Una modifica introdotta nell'ultima bozza esclude dall'accesso diretto molti impianti mini-hydro sotto i 50 kW: una novità che mette in una situazione critica moltissime imprese con progetti già avviati. Circa un centinaio le aziende a rischio secondo il CPEM, che chiede una clausola di salvaguardia.
Una modifica introdotta nell’ultima versione
della bozza Decreto Rinnovabili non fotovoltaiche rischia di portare al
fallimento numerose imprese operanti nel mini-idroelettrico. L'allarme
viene rilanciato dal CPEM, il consorzio dei produttori di energia da
minieolico, in una lettera inviata ai ministeri competenti (in allegato
in basso). La novità, escludendo dall'accesso diretto agli incentivi
molti progetti già avviati di piccoli impianti, metterebbe in difficoltà
circa un centinaio di aziende e per questo l'associazione chiede una
clausola di salvaguardia.
Impianti idroelettrici “normali” sotto ai 50 kW esclusi dall'accesso diretto
La novità contestata interessa la lettera b), comma 3, articolo 4 del decreto
così come uscito dalla Conferenza Stato-Regioni. Nella sua versione
originaria (vedi allegati in fondo), passata senza modifiche per varie
revisioni fino alla Conferenza, si stabiliva che potessero accedere
direttamente all'incentivo tutti gli impianti idroelettrici di potenza
nominale di concessione fino a 50 kW.
La soglia per l'accesso - si indicava nella vecchia versione - passava a 250 kW per gli impianti che rientrano in un elenco di casistiche
particolari, a ridotto impatto ambientale: tra le quali ad esempio gli
impianti realizzati su condotte esistenti senza aumentarne la portata.
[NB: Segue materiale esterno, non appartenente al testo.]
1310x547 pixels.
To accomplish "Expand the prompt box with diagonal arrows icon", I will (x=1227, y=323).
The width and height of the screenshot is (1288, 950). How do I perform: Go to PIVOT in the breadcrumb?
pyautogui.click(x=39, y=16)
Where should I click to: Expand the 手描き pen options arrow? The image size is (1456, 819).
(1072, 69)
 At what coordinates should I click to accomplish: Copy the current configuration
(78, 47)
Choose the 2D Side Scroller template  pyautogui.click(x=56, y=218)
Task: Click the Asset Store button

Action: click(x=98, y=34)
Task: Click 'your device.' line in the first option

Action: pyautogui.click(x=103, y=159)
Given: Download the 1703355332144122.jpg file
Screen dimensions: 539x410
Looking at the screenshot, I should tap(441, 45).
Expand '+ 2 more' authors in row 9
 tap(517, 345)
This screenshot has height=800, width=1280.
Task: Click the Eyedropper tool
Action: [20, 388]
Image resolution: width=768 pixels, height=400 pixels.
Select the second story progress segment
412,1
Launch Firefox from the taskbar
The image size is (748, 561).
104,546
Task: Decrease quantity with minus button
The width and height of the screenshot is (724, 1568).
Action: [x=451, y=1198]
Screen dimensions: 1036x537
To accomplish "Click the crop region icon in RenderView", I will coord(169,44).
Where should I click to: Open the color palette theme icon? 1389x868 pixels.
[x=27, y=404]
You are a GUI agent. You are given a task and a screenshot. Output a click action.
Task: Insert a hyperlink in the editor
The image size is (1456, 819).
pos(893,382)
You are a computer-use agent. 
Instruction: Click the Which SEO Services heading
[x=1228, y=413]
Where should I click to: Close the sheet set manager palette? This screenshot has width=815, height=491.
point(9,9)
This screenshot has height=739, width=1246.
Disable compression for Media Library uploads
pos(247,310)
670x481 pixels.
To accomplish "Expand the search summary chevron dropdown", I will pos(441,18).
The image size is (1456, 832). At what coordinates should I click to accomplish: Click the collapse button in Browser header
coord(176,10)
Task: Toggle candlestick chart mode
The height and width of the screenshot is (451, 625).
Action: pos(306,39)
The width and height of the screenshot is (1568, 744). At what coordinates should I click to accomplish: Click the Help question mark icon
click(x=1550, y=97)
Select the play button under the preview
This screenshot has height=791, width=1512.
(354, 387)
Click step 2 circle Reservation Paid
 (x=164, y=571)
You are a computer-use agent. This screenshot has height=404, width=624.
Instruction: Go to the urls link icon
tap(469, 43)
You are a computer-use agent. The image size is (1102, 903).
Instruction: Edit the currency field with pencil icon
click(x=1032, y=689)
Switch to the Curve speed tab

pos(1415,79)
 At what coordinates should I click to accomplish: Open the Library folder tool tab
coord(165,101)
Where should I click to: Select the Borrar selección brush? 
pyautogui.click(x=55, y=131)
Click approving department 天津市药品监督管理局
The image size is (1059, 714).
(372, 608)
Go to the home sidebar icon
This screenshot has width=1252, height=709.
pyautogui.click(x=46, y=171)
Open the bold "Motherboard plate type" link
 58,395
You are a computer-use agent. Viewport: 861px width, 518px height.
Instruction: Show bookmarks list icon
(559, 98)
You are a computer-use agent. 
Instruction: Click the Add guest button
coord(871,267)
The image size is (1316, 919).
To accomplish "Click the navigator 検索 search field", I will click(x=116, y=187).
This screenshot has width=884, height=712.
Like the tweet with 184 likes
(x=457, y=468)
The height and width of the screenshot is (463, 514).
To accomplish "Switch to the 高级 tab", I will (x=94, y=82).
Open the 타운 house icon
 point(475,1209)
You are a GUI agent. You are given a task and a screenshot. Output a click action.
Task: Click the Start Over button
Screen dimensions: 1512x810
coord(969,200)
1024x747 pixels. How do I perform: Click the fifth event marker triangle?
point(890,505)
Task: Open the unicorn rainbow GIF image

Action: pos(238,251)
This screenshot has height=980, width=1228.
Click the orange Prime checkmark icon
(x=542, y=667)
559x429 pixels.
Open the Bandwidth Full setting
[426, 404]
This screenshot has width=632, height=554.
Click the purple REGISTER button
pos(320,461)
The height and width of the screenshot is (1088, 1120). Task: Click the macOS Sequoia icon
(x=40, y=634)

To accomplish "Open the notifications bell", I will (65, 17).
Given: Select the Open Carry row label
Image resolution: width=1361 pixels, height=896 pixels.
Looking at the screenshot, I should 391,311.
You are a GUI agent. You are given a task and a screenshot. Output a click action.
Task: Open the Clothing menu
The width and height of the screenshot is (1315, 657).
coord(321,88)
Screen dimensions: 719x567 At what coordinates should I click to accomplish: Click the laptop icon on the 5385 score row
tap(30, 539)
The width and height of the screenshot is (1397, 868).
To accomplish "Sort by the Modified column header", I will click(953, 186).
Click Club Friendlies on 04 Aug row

Si confermava in sostanza quanto previsto dal decreto attualmente in
vigore, il DM 6 luglio 2012.
Nella versione del decreto uscita dalla Stato-Regioni la modifica: la nuova bozza stabilisce l'accesso diretto solo per gli impianti, fino a 250 kW, che rientrano nelle casistiche elencate:
ad esempio quelli realizzati su canali artificiali o condotte
esistenti, senza incremento né di portata derivata dal corpo idrico
naturale, né del periodo in cui ha luogo il prelievo, quelli che
utilizzano acque di restituzioni o di scarico di utenze esistenti e
altri casi.
In pratica si toglie l’accesso diretto, e quindi nei fatti la tariffa, per gli impianti idroelettrici “normali” sotto i 50 kW.
Incertezza normativa e imprese a rischio
“Gli operatori che in base alla normativa vigente hanno avviato cantieri, firmato contratti
con i fornitori, ottenuto finanziamenti bancari per progetti sotto i 50
kW non sarebbero più in grado di rispettare gli impegni presi”,
denuncia Carlo Buonfrate, presidente del CPEM nella lettera in cui si
parla di circa 100 aziende che si troverebbero in questa situazione.
Osservazioni molto simili a quelle che faceva, commentando la novità
sul piccolo idro nella nuova bozza, Alessandro Visalli, del
Coordinamento FREE. “Questa modifica - scriveva Visalli - induce, se
accolta, un ulteriore grado di incertezza e dà
continuità alla pratica di modificare le regole vigenti con costanti
effetti retroattivi che ha l'effetto di rallentare e scoraggiare gli
investimenti nel settore.”
Infatti,
aggiunge Visalli, “si deve aver presente che l'attuale sistema di
incentivazione impone un grave rischio a carico degli investitori, che
sono tenuti a programmare le iniziative sulla base delle norme vigenti
all’epoca, quindi avviarle alle prescritte autorizzazioni (che possono,
in alcuni casi, essere anche molto lunghe e onerose), poi finanziarle e
realizzarle e, solo dopo, richiedere l’accesso agli incentivi una volta
che l’impianto è 'in esercizio'. Ciò significa che tra la
programmazione e l’avvio dell’istruttoria per l’ammissibilità agli
incentivi da parte del GSE (che può anche avere esito negativo), possono
passare mesi o anni.”
Si chiede una clausola di salvaguardia
Nella
lettera il CPEM pur “non capendo il motivo” dell'esclusione dall'acceso
diretto dei piccoli impianti idroelettrici “normali”, prende atto della
decisione, ma chiede “che agli operatori che hanno sin qui seguito la
normativa sia almeno dato il tempo di adeguarsi alle nuove regole, prevedendo una clausola di salvaguardia che permetta il completamento degli investimenti in corso.”
La
clausola di salvaguardia, “da inserire nel Decreto Rinnovabili o in
alternativa nelle procedure applicative che il GSE deve redigere”,
secondo l'associazione, deve garantire l’accesso diretto agli impianti coinvolti per un periodo sufficiente a completare i lavori in corso alla data di entrata in vigore del nuovo Decreto.